"Look here," he said abruptly, halting in the roadway, and regarding her from under lowering brows; "the last time you took me in lessons you told me to think less of myself and more of other people. Didn't you, now?"
"Well?" said Hester, preoccupied, dimly remembering that talk.
"Well, you seemed to forget your own teaching pretty easily when you walked out of Hall and left me there on the stream. Nice company you left me to, didn't you?"
"Your father,"—began Hester lamely.
"We won't talk of Dad. He's altered—I don't know how. I can't get on with him, though he's the only person hereabouts that don't hate me; I'll give him that credit. But I ask you, wasn't it pretty rough on a chap to haul him over the coals for selfishness, and then march out and leave him without another thought? And that's what you did."
"I am sorry." Hester's conscience accused her, and she was contrite. The child must have found life desperately dull.
"I forgive you," said Master Calvin, magnanimously, and resumed his walk. "I forgive you on condition you'll do a small job for me. When Myra turns up again—and sooner or later she'll turn up—I want you to give her a message."
"Very well; but why not give it yourself?"

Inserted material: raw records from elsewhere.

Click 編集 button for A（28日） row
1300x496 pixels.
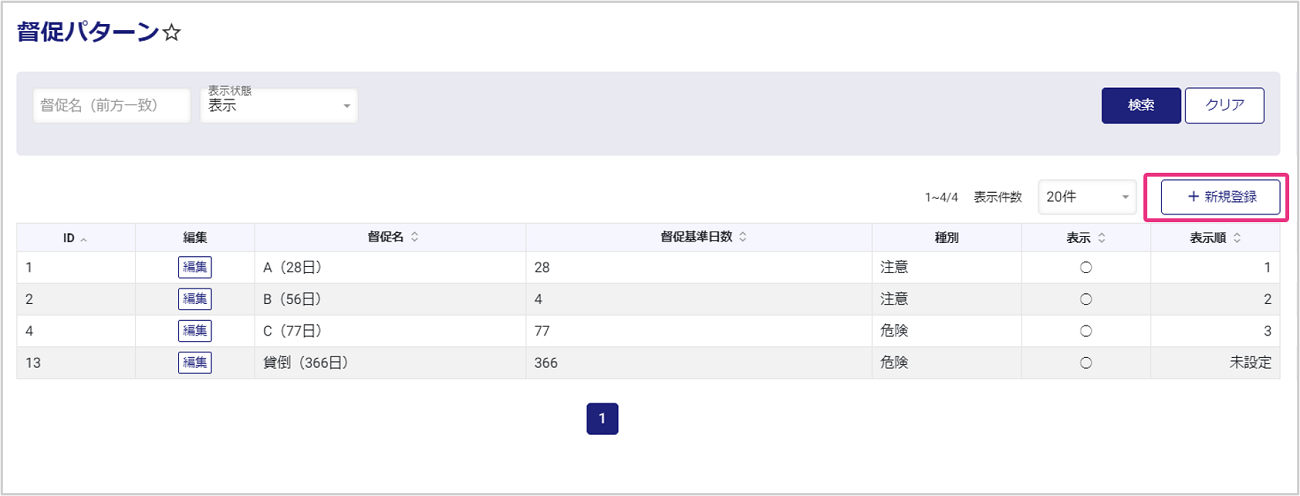click(195, 267)
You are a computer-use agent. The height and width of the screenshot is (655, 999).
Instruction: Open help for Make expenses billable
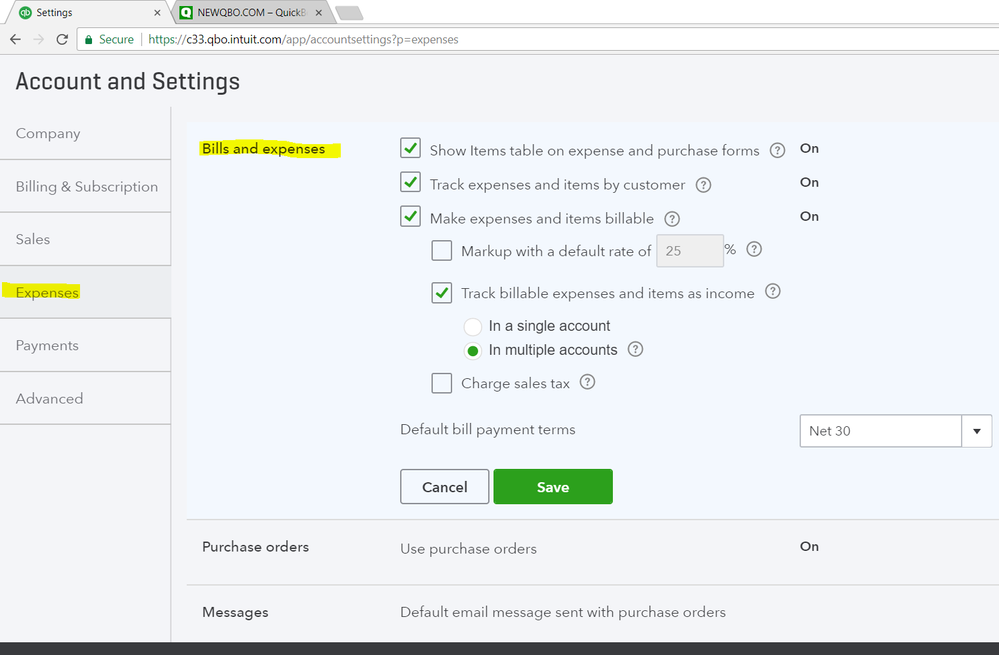[x=672, y=219]
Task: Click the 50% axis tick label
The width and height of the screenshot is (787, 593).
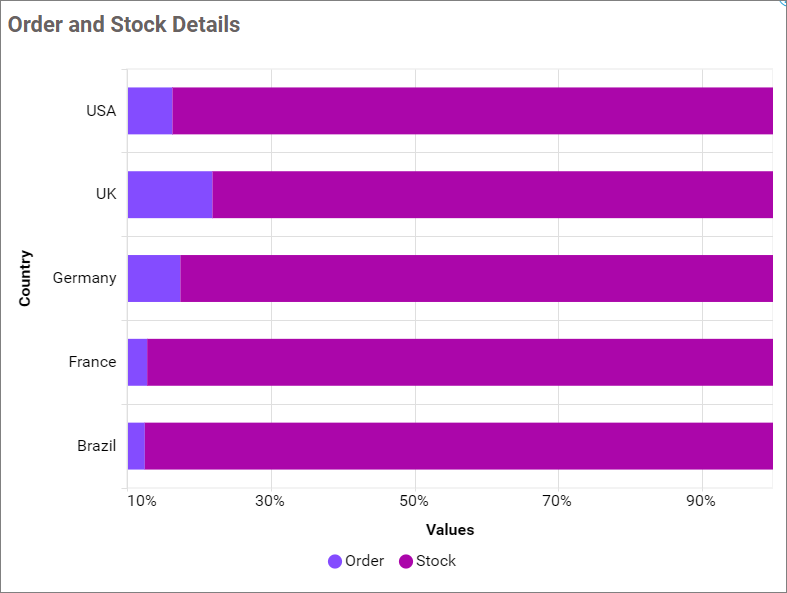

"She don't speak to me, you know," he answered, stooping to pick up a stone and bowl it down the hill. It scattered a trio of ducks, gathered a few yards below and cluttering with their bills in the village stream, and he laughed as they waddled off in panic. "That's how I'm left to amuse myself," he said after a moment apologetically, but again half defiantly. "You've to tell Myra," he went on, picking up another stone, eyeing for an aim, and dropping it, "that I like her pluck, but she needn't have been in such a hurry to teach the head of the family. Will you remember that?"
"I will, although I don't know what you mean by it."